EPFL-LAP / dynamatic

DHLS (Dynamic High-Level Synthesis) compiler based on MLIR
Other
65 stars 19 forks source link

[Handshake] Unify MC/LSQ memory ports #193

Closed lucas-rami closed 2 days ago

lucas-rami commented 5 days ago

The operations representing load and store ports to memory interfaces are currently different based on the nature of the memory interface they connect to. We have two types of memory interfaces (MC and LSQ) so that is a total of 4 ports (2 load ports and 2 store ports).
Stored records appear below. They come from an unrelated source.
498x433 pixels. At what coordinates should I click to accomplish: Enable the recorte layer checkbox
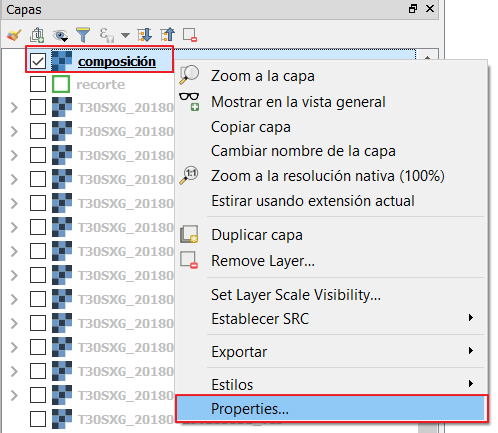pos(38,84)
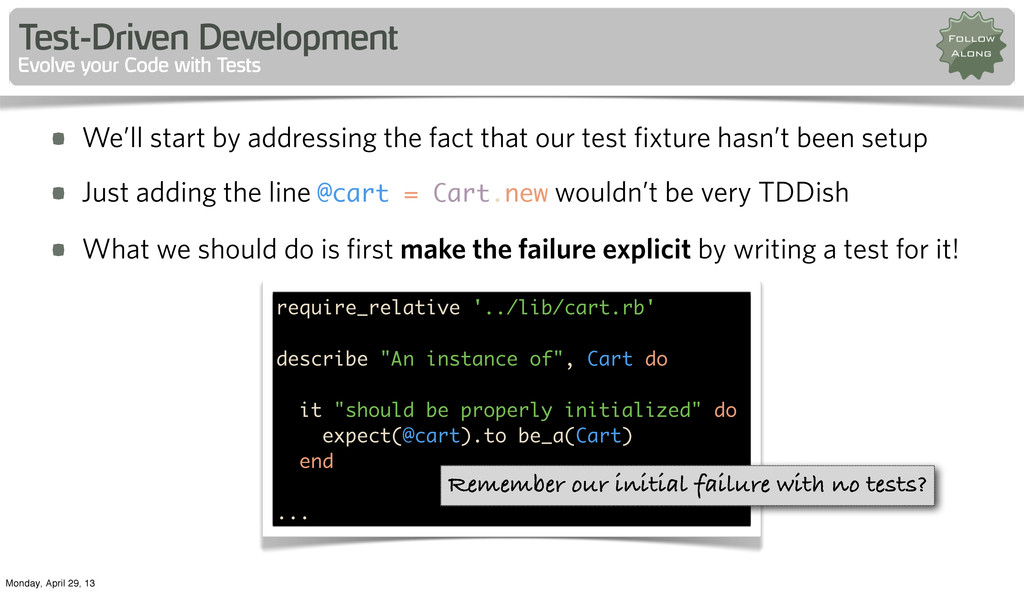Click the bold text make the failure explicit
1024x592 pixels.
pyautogui.click(x=545, y=250)
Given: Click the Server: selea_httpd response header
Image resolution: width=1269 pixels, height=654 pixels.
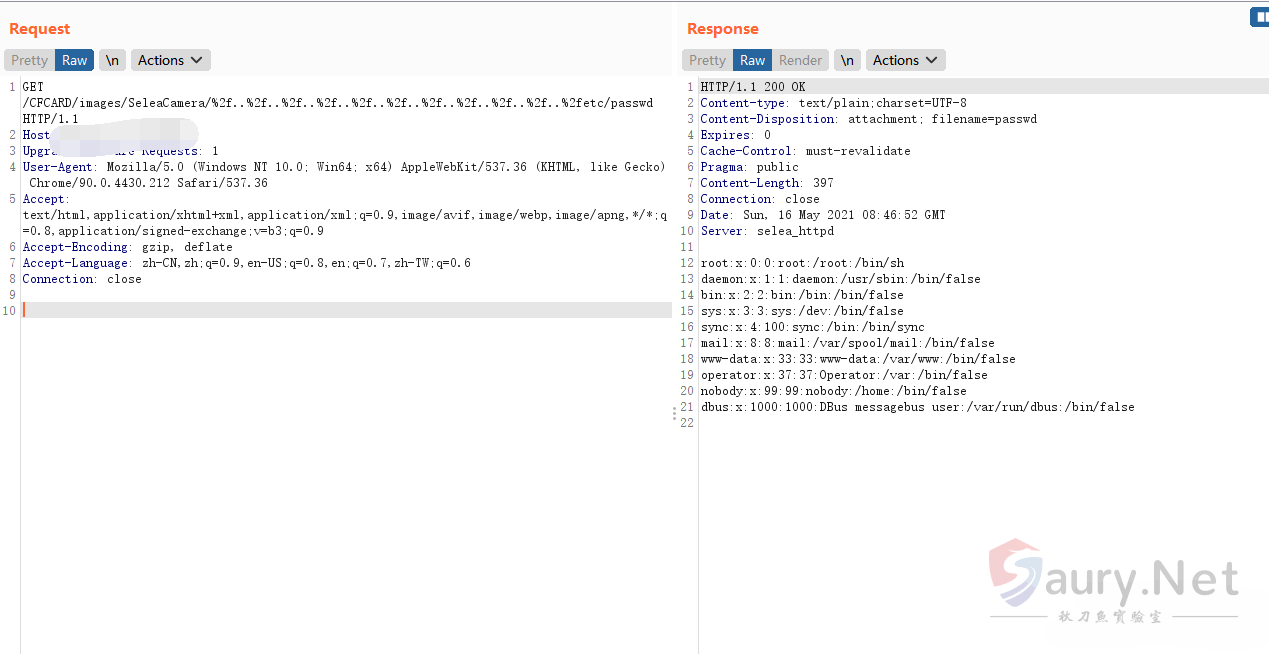Looking at the screenshot, I should point(767,231).
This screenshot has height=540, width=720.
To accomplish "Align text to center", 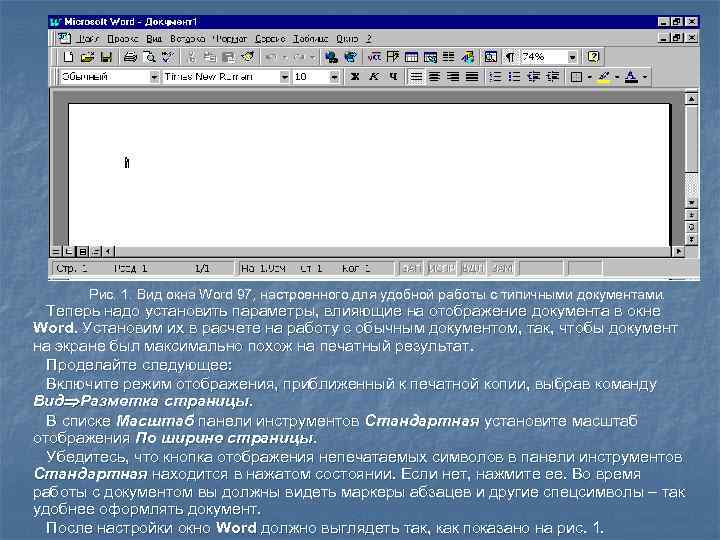I will 434,77.
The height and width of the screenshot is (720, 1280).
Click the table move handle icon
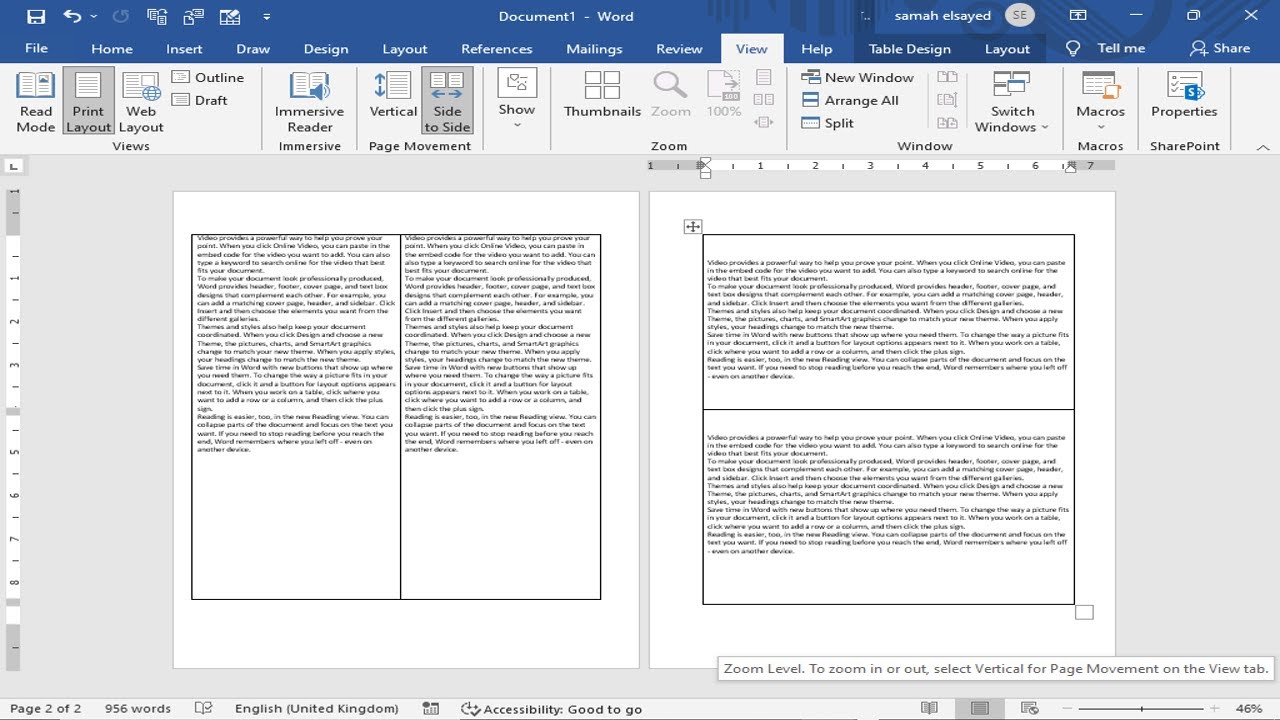tap(693, 227)
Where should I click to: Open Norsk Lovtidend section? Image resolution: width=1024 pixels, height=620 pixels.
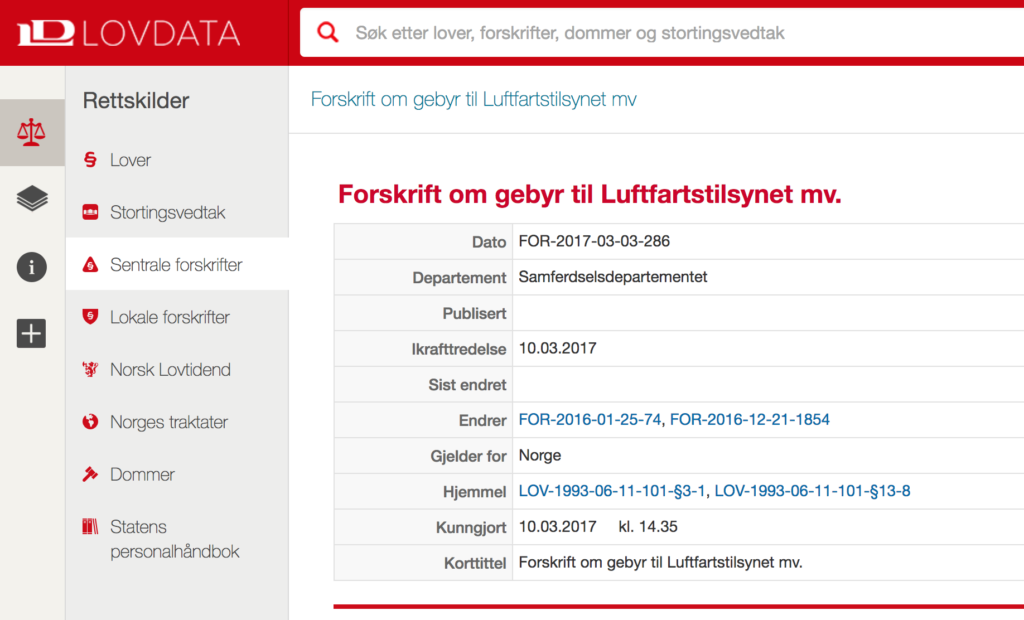pos(170,370)
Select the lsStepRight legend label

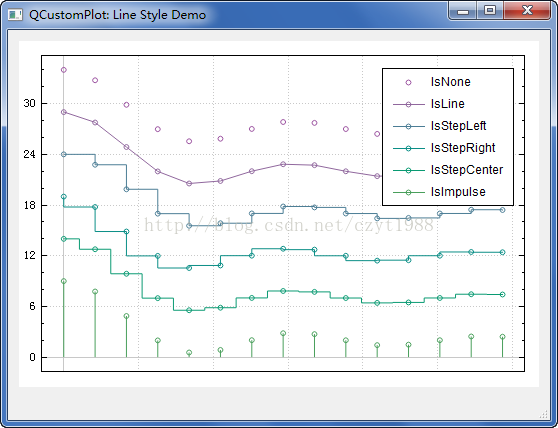coord(463,148)
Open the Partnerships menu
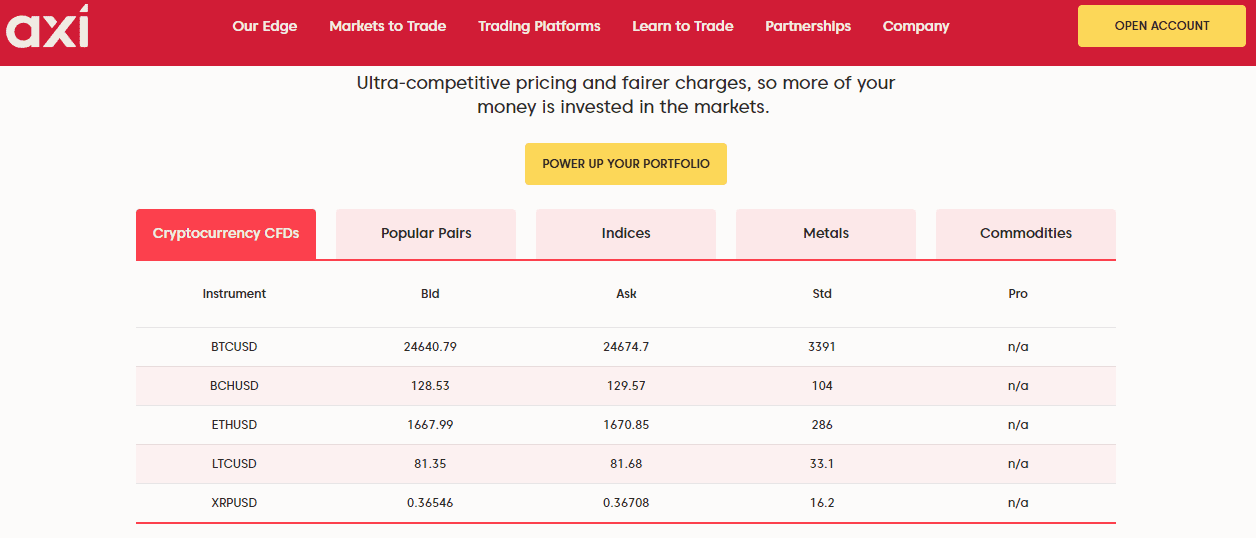 tap(808, 26)
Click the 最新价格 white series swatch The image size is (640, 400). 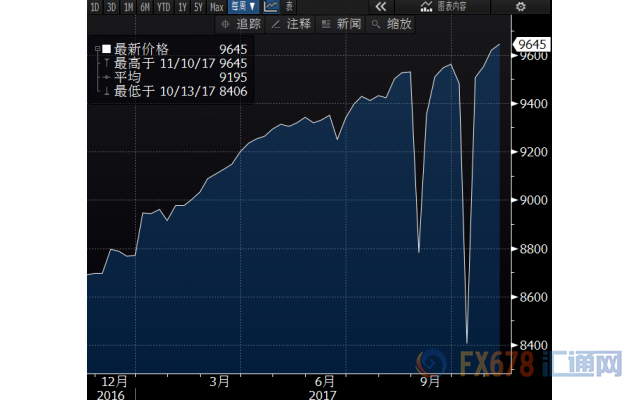107,49
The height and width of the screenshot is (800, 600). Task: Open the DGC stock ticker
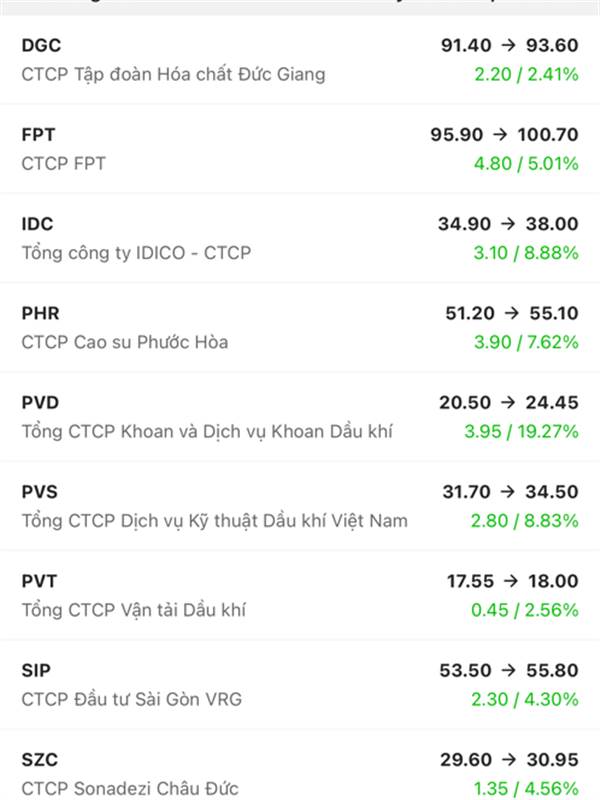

This design choice was made relatively early in the project's development was and motivated by the fact that these ports' respective RTL implementation were different based on whether they connected to an MC or LSQ. At the Handshake level, however, both types of load ports have the same interface and behave exactly in the same way; the same applies to both types of store ports. The differentiation causes some code duplication and complicate IR transformations of the memory network.

This unifies the handshake::MCLoadOp and handshake::LSQLoadOp operations into a single handshake::LoadOp operation, as well as the handshake::MCStoreOp and handshake::LSQStoreOp operations into a single handshake::StoreOp operation. Notable changes throughout the codebase include the following.

This change is related to the discussion in #185. It also is related to #135/#136, but does not solve the issue (interestingly the benchmark no longer deadlocks but produces an incorrect result). This requires more investigation.

CC-ing people who might be interested in the change @rpirayadi @paolo-ienne @pcineverdies @Jiahui17 @lana555.

Jiahui17 commented 5 days ago

Thank you for your contribution! I have an immediate question: how do we account for the extra latency of the load port when it is connected to an LSQ after this change?

lucas-rami commented 4 days ago

Do you mean during buffer placement? I have removed the "pass-through" LSQ load RTL implementation in favor of the MC load so they now share the same timing model which has a 1 cycle latency.

Jiahui17 commented 4 days ago

Do you mean during buffer placement?

Yes. I think this is how it works: When a load port is connected to an MC (+BRAM), it takes one cycle for the memory to return the result. But when a load port is connected to an LSQ (+BRAM), it takes a minimum of 4 (or 5) cycles, because the LSQ itself has some internal pipeline stages for the requests.

Maybe we can just +3 cycles latency if the operation is a load connected to an LSQ.


I think this is more like the fault of the timing model (it also doesn't account for a few other things like the effect of sharing memory ports on II (we need to open an issue on this)): the 1 cycle latency (MC) or 4+ cycles latency (LSQ) is a characteristic of the memory interface rather than the memory port.

lucas-rami commented 4 days ago

Thanks for the insights, I had little idea of all of that.

Maybe we can just +3 cycles latency if the operation is a load connected to an LSQ.

I can hack this around while we figure out something cleaner if you think this is a good idea.


To make a wider point, I think our system for handling timing models is the biggest current limitation of Dynamatic. It is just really unusable and needs a big rework. Now that we have a proper DOT parser in the project we could envision encoding semi-abstract timing models in DOT format (with full port-to-port timing characteristics) and parsing that instead of our current weird JSON. If there is some interest from someone in doing this, I don't mind giving this some of my time as well (for the DOT representation/parsing/buffer placement adaptation).